QUOTED PASSAGE
[Start]
The alt instruction then uses the selected channel to perform the communication using the val address as either a source for send or a destination for receive. The numeric index of the selected vector element is placed in dst.

andx - Logical AND

Syntax: andb src1, src2, dst

andw src1, src2, dst

andl src1, src2, dst

Function: dst = src1 & src2

The instructions compute the bitwise AND of the two operands addressed by src1 and src2 and stores the result in the dst operand.

beqx - Branch equal

Syntax: beqb src1, src2, dst

beqc src1, src2, dst

beqf src1, src2, dst

beqw src1, src2, dst

beql src1, src2, dst

Function: if src1 == src2 then pc = dst

If the src1 operand is equal to the src2 operand, then control is transferred to the program counter specified by the dst operand.

bgex - Branch greater or equal

Syntax: bgeb src1, src2, dst

bgec src1, src2, dst

bgef src1, src2, dst

bgew src1, src2, dst

bgel src1, src2, dst

Function: if src1 >= src2 then pc = dst

If the src1 operand is greater than or equal to the src2 operand, then control is transferred to program counter specified by the dst operand. This instruction performs a signed comparison.

bgtx - Branch greater

Syntax: bgtb src1, src2, dst

bgtc src1, src2, dst

bgtf src1, src2, dst

bgtw src1, src2, dst

bgtl src1, src2, dst

Function: if src1 > src2 then pc = dst

If the src1 operand is greater than the src2 operand, then control is transferred to the program counter specified by the dst operand. This instruction performs a signed comparison.

blex - Branch less than or equal

Syntax: bleb src1, src2, dst

blec src1, src2, dst

blef src1, src2, dst

blew src1, src2, dst

blel src1, src2, dst

Function: if src1 <= src2 then pc = dst

If the src1 operand is less than or equal to the src2 operand, then control is transferred to the program counter specified by the dst operand. This instruction performs a signed comparison.

bltx - Branch less than

Syntax: bltb src1, src2, dst

bltc src1, src2, dst

bltf src1, src2, dst

bltw src1, src2, dst

bltl src1, src2, dst

Function: if src1 < src2 then pc = dst

If the src1 operand is less than the src2 operand, then control is transferred to the program counter specified by the dst operand.
[End]
INFORMATION PROVIDED
[Start]
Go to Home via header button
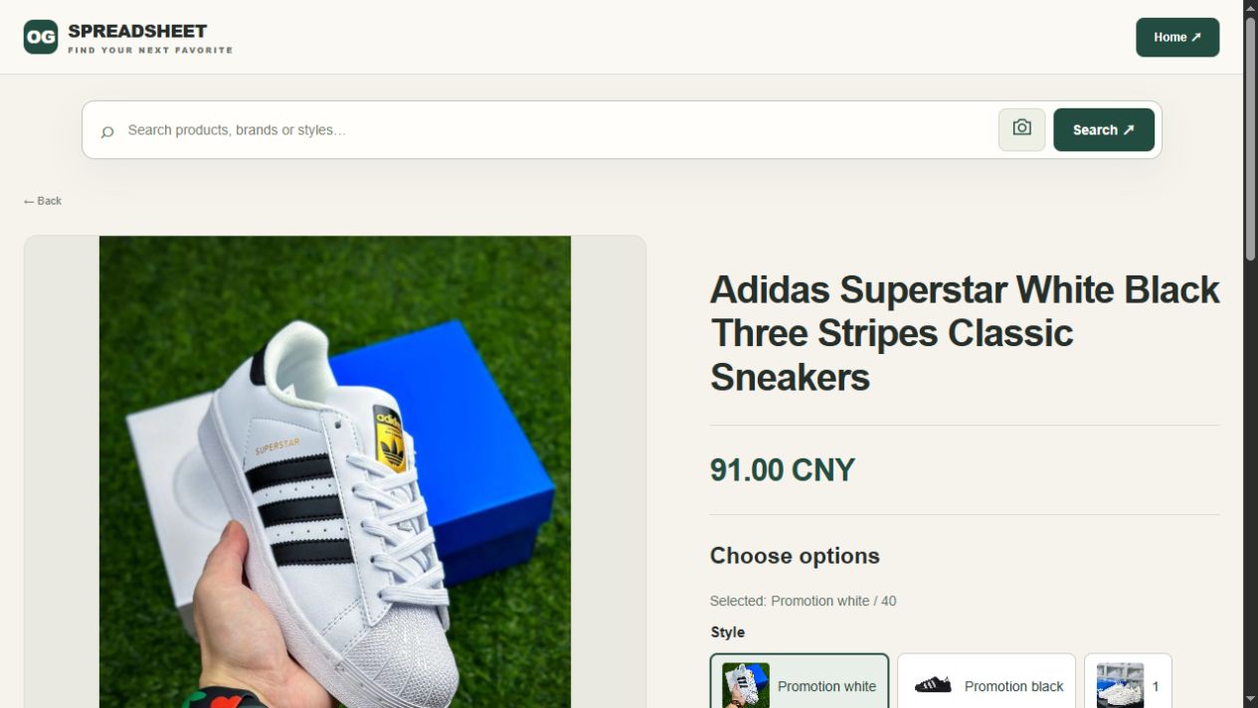The width and height of the screenshot is (1258, 708). point(1177,37)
[End]
PROBLEMS
A - Answer these questions using the instruction reference:
(i) What do the andx instructions store in the dst operand?
(ii) Which instruction has the function "if src1 >= src2 then pc = dst"?
(iii) What kind of comparison does the bgtx instruction perform?
B - List every instruction heading in the instruction reference, each with its short description.
C - Reproduce the instruction reference from "andl src1, src2, dst" up to and including "in the dst operand.".

RESULTS OF THE TASKS
A -
(i) The bitwise AND of the two operands addressed by src1 and src2.
(ii) bgex (Branch greater or equal).
(iii) A signed comparison.

B -
andx - Logical AND
beqx - Branch equal
bgex - Branch greater or equal
bgtx - Branch greater
blex - Branch less than or equal
bltx - Branch less than

C -
andl src1, src2, dst

Function: dst = src1 & src2

The instructions compute the bitwise AND of the two operands addressed by src1 and src2 and stores the result in the dst operand.